WASHINGTON—The first week of the annual U.N. climate talks taking place in Glasgow, Scotland are slated to conclude today. Below is a statement by Dr. Rachel Cleetus, policy director and lead economist in the Climate and Energy Program at the Union of Concerned Scientists (UCS), offering an update on the progress made at COP26 so far and a look forward to the work that will need to take place next week to ensure the talks are a success. Dr. Cleetus has attended the U.N.’s international climate talks and partnered with the international community on climate and energy policies for more than 14 years.
“While the first week of the U.N. climate talks in Glasgow featured announcements of some important global climate initiatives, not nearly enough progress has been made on the core issues: enhancing ambition on emission reduction pledges, growing climate finance commitments, and addressing loss and damage in a meaningful way. Nations have significant work to do in the second week of COP26 to lay the groundwork for closing the ambition gap quickly so that global climate goals remain within reach in this consequential decade.

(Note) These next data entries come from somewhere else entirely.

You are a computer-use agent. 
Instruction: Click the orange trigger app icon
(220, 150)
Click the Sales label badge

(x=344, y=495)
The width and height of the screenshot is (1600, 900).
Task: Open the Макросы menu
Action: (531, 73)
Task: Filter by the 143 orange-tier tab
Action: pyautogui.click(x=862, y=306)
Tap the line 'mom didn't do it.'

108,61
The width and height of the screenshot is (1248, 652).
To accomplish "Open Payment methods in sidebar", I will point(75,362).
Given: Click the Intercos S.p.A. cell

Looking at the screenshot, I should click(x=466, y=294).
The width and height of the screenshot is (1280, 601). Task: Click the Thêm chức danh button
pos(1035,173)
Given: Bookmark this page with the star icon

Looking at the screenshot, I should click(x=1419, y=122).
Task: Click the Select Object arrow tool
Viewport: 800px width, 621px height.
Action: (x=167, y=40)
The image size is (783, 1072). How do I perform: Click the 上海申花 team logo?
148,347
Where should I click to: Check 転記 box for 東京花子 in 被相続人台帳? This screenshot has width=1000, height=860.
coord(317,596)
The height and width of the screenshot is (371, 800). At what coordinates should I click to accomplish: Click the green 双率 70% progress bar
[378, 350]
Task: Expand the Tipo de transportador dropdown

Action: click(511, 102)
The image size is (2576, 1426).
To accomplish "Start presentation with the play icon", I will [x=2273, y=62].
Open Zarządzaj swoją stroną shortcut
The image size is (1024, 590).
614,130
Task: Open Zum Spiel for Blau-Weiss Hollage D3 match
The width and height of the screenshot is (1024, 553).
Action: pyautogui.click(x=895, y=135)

“The World Leaders Summit included fiery and sobering speeches, including a powerful plea from Kenyan youth activist Elizabeth Wathuti, who urged leaders to open their hearts and act. Leaders, including U.S. President Joe Biden, spoke clearly to the urgency of the science and the many benefits of embracing a clean energy future. Yet domestic political uncertainties and the sway of the fossil fuel industry loomed large in the background.
“During week one of the U.N. climate talks, a flurry of initiatives were announced, including an effort to curtail highly potent methane emissions, stop global deforestation by 2030, and a private sector initiative aiming to catalyze more than $100 trillion over the next three decades to reach net-zero carbon emissions. Dozens of countries, including the United States, also pledged to stop overseas public financing for unabated fossil fuel energy by the end of 2022 and shift funding to clean energy instead. And more than 40 nations committed to phasing out coal, though major emitters including the United States, China, India and Australia were conspicuously absent from this pledge.
“The bottom line remains that nations’ commitments to reduce heat-trapping emissions continue to fall short of what science shows is necessary, even as devastating climate impacts unfold around the world. Climate finance pledges to help developing countries also remain woefully insufficient. In the week ahead, negotiators must race to address these gaps, while also delivering a completed and robust rulebook to implement the Paris Agreement. Loss and damage, which refers to those climate impacts so extreme they cannot be addressed through adaptation measures, must be treated as an ongoing priority issue at the COP. The operational launch of the Santiago network for loss and damage, aimed at delivering much-needed technical assistance for climate vulnerable developing countries, is vital this year.
“As the U.N. climate talks continue, the ongoing climate-related drought and famine in Madagascar—with more than one million people including young children at risk of malnutrition and starvation—epitomizes the unjust and urgent nature of the climate crisis, which is manifesting globally. The scientific and moral imperative to act boldly could not be clearer. The time for incrementalism is over. Pushing past business-as-usual politics is the need of the hour, and that must be at the top of the agenda for policymakers in the final week of the Glasgow climate talks.”